The nave walling is of knapped flint, perhaps of 19th-century date, save at the right where it is partially replaced by brick. A gabled projecting porch at the far right has diagonal buttresses and a central archway with chamfered surround and hood mould, faced in knapped flint. To its left are two three-light windows with cinquefoil heads and panel tracery—19th-century replacements incorporating fragments of earlier windows. Above these are four two-light clerestory windows with trefoil heads and brick voussoirs. A central buttress to the clerestory is cut back to its lower body and does not appear at the lower level. The south face presents a projecting porch to the left bay with diagonal buttresses having flushwork and some brick patching. A central doorway with broad chamfer shows suspended shields in relief, with a canopied niche above and a shallow-pitched gable above that. Three bays to the right of this have yellow-brick buttresses and windows of three lights with ogee cinquefoil heads and panel tracery. The clerestory contains nine windows, each of two lights with trefoil heads and brick voussoirs.
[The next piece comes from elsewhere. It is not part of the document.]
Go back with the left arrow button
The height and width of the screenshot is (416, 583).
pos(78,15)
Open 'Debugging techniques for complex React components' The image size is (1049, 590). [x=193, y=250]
The chancel, of lesser height and width, has a buttress at the right of centre on its south face. To the left of this is a priest's door with chamfered ashlar surround, and further left a three-light Perpendicular window with cinquefoil heads and panel tracery similar to those of the aisle windows. The north face has a vestry doorway at the left and three lancet lights set in rubble walling with trefoil heads, slightly recessed and to the right. An octagonal chimney with offsets rises above. The east end displays three-light windows with reticulated tracery, with the vestry window to the right being of two lights with Y-tracery, perhaps reset.

The interior features an aisle arcade of four bays with columns of quatrefoil section having fillets to the inner angles and centre of each colonnette. Moulded bases and capitals carry arches with ogee and chamfered mouldings. Moulded ribs to the aisle roof are supported by arched braces rising from short wall posts, terminating in shields to the south side and stone corbels to the arcade side.
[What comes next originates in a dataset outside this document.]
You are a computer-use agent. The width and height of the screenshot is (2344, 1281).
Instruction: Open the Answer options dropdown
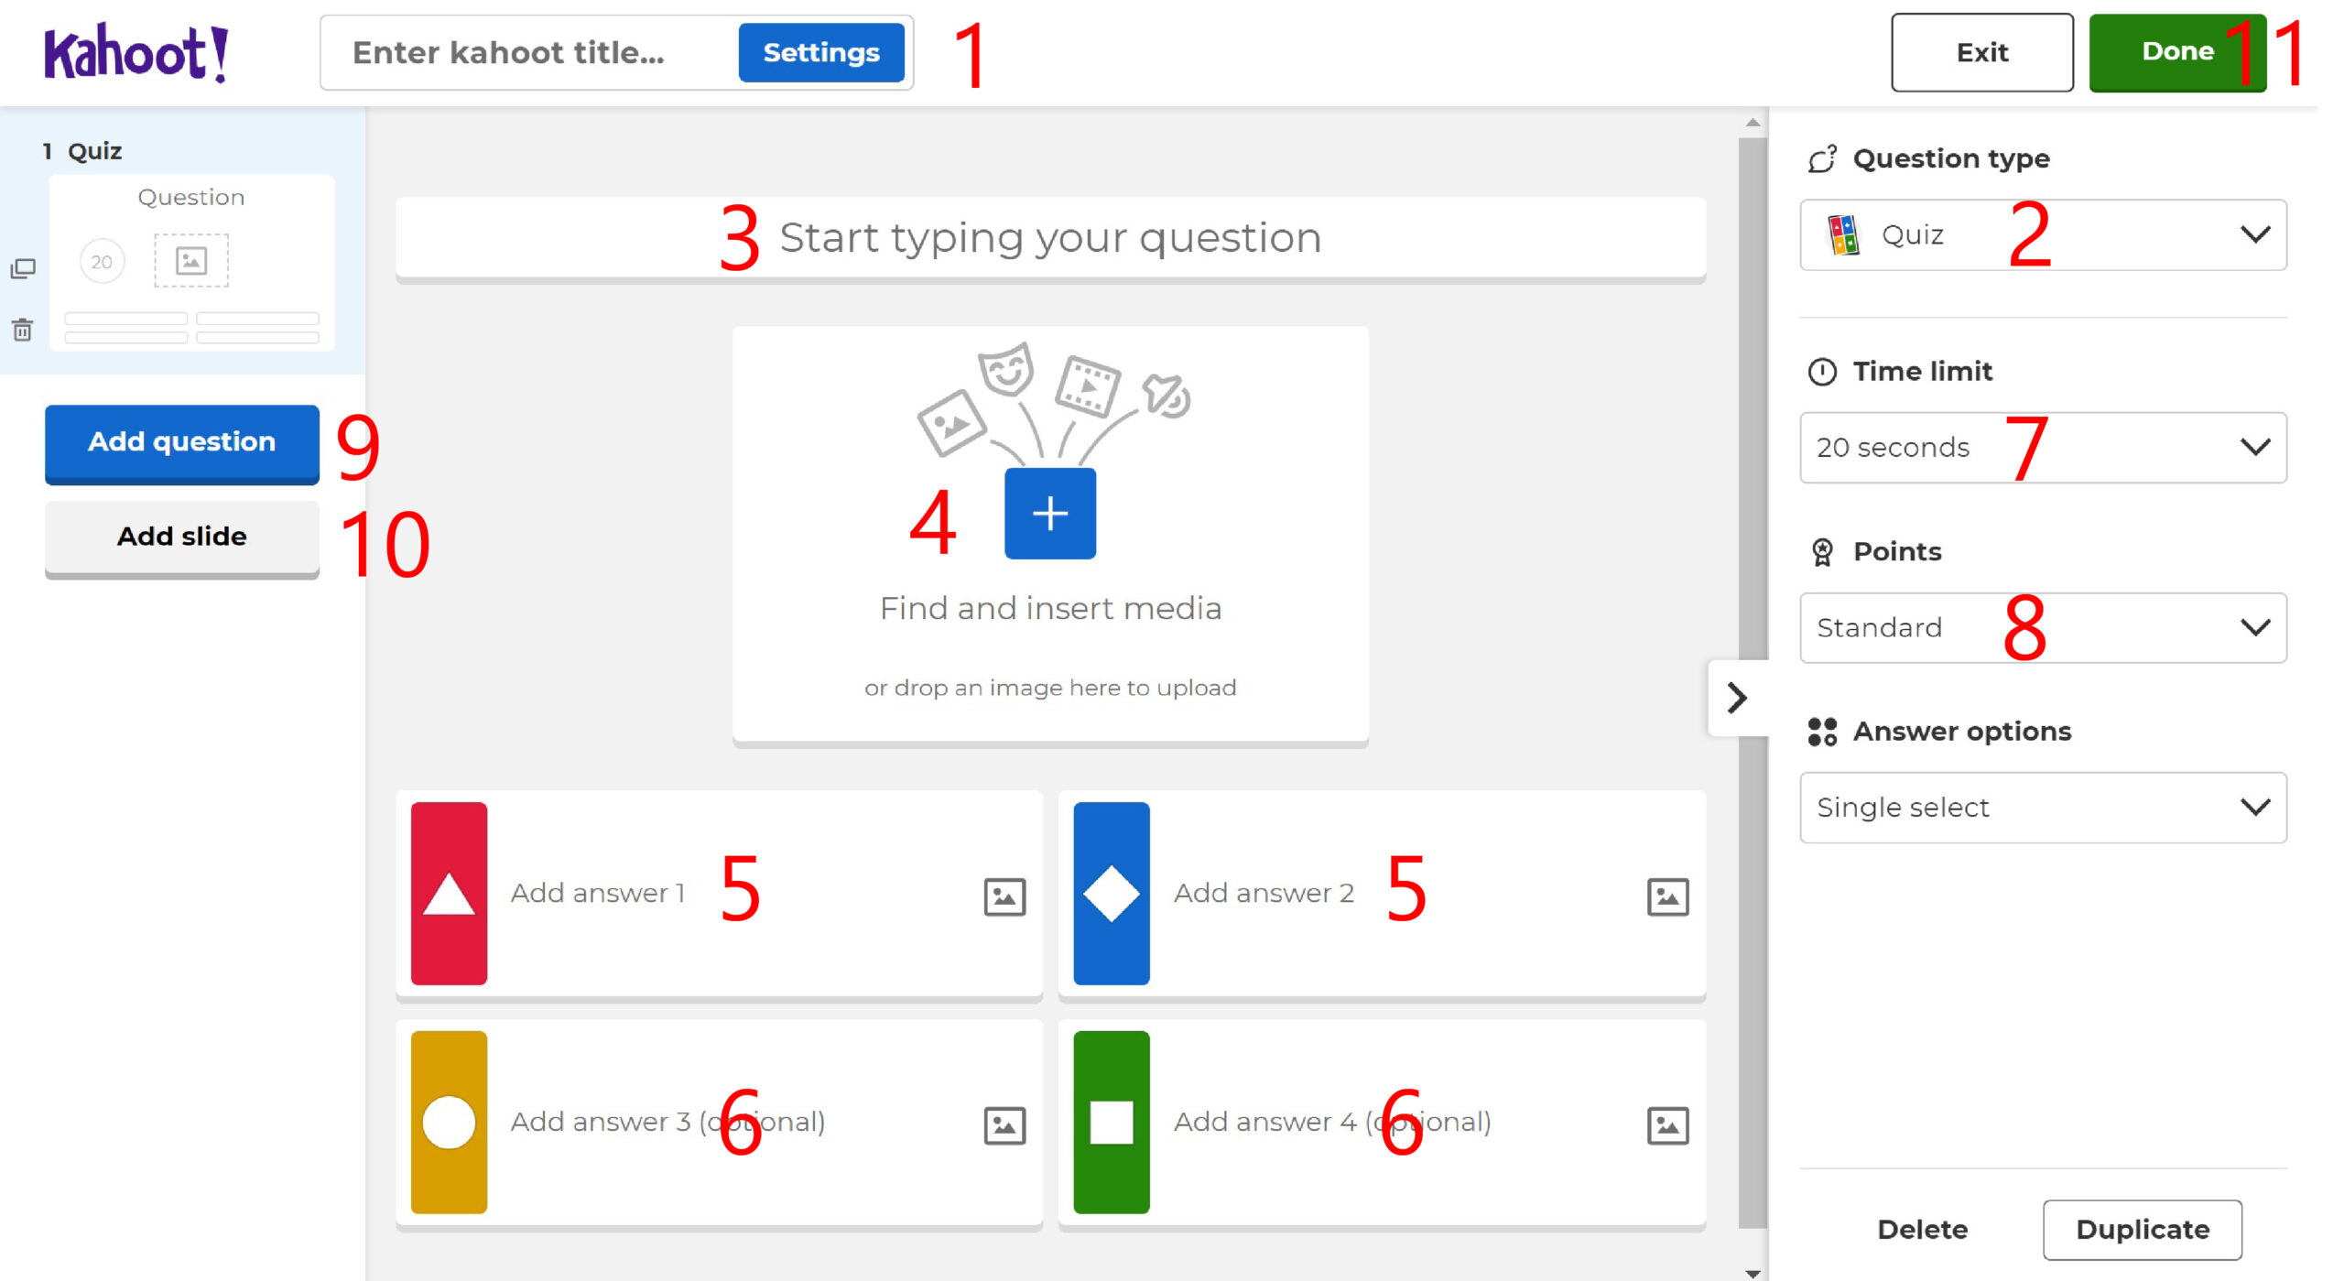click(x=2043, y=808)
The nave roof comprises four-and-a-half bays, the western half-bay canted inwards due to the diagonal buttresses. Hammer beams in the form of angel bodies—which have lost their wings and heads—support the roof; four of these have square tie rods drilled through them. Wall posts, also terminating in angels with lost heads and wings, connect to the hammerbeams via arched braces. Lengthy arched braces further connect to brattished and cambered collars from which rise short kingposts. A moulded ridgebeam and two sets of purlins complete the structure, with a richly moulded cornice featuring two rows of brattishing.

The tower arch has semi-octagonal piers at either side with moulded bases and caps, beneath a chamfered and painted Perpendicular arch. The chancel arch, of 14th-century date, has semi-octagonal piers with moulded caps and cut-back bases. The chancel roof, of three-and-a-half bays, contains trusses of Late 17th or circa 1840 date, with short hammerbeams resting on wall posts with arch braces. Scrolled arch braces connect with the collars; further scrolled braces rise above.
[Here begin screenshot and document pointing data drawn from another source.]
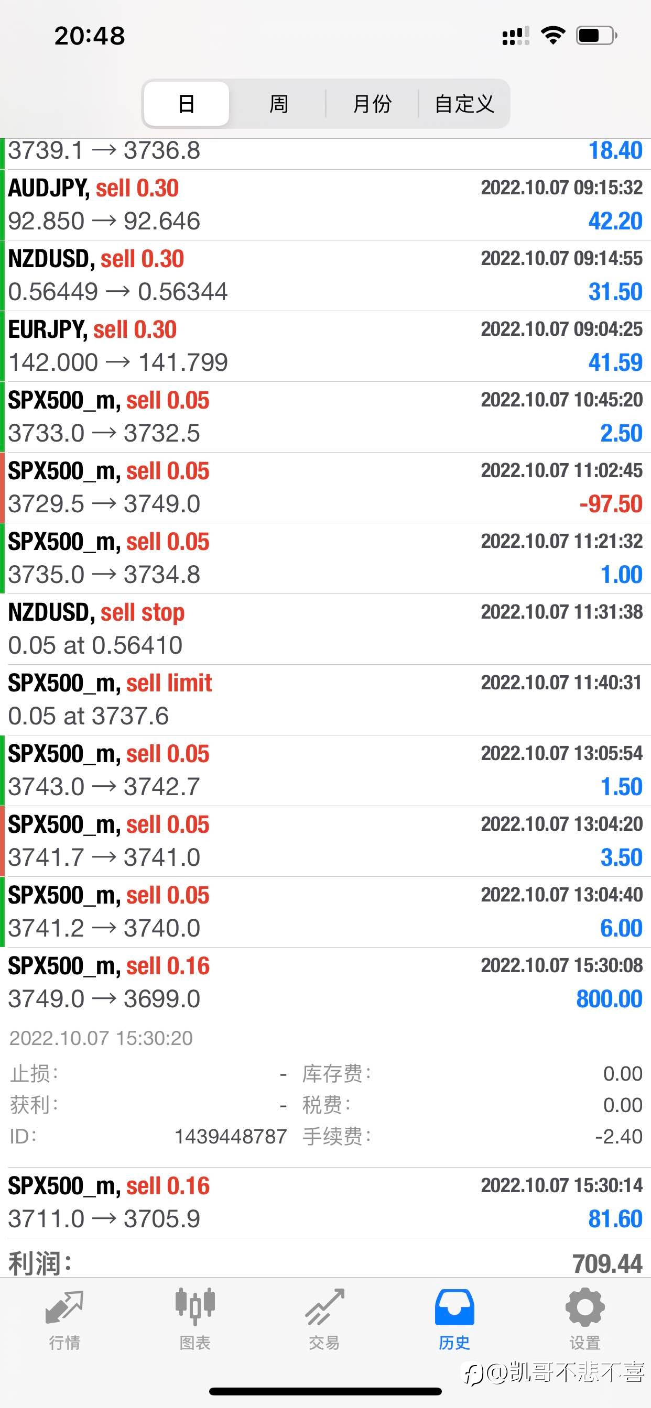The image size is (651, 1408).
Task: Switch to the 月份 month period
Action: click(372, 104)
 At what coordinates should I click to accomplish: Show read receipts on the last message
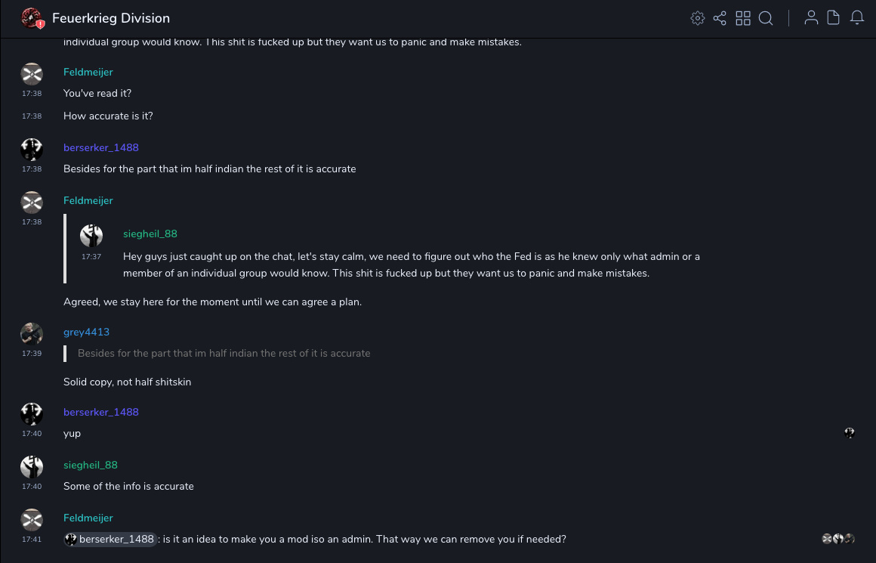(838, 539)
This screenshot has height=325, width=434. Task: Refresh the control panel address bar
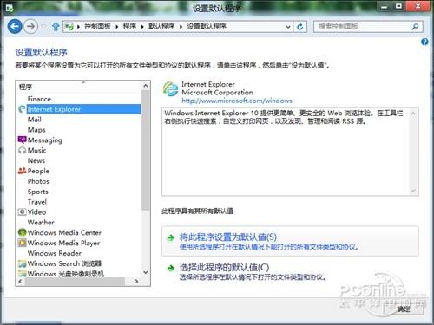coord(300,27)
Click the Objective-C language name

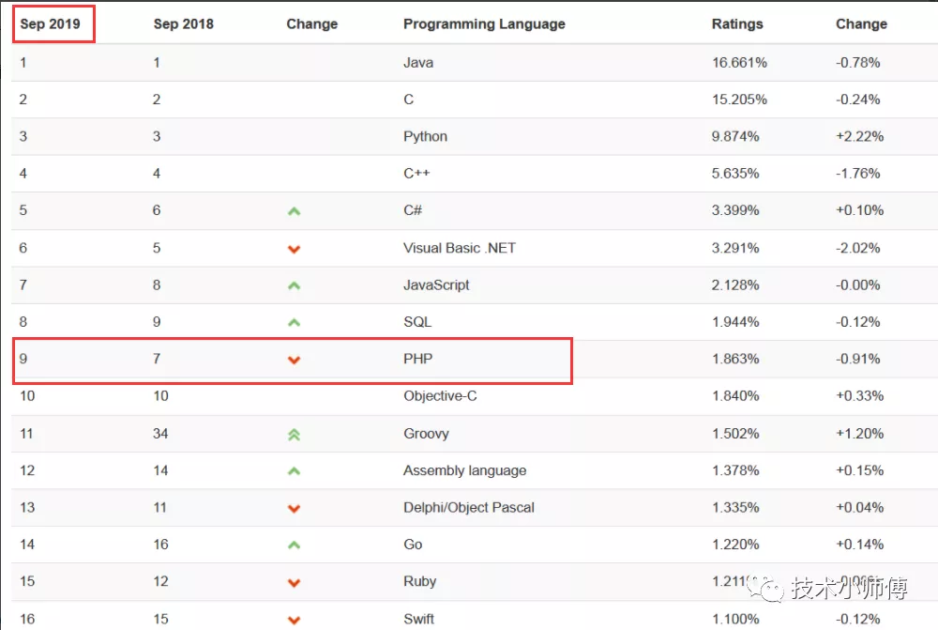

An octagonal font on a square base features lions at the corners and recessed panels to the bowl showing angels bearing shields and defaced lions. An octagonal 17th-century wooden pulpit, with three tiers of rich panelling on a 19th-century plinth, stands within the church. The lower body of a rood screen divides the nave from the chancel, with two arched Perpendicular panels at either side divided by buttresses. A wall monument to John Gosnold, dated circa 1628, occupies the chancel, with an aedicular surround of black marble columns flanking a rectangular tablet, a broken pediment above bearing a coat of arms, and a further coat of arms to the apron. Several medieval bench ends and fragments of benches survive. An immersion font, probably of 17th-century date, was recorded in the vestry.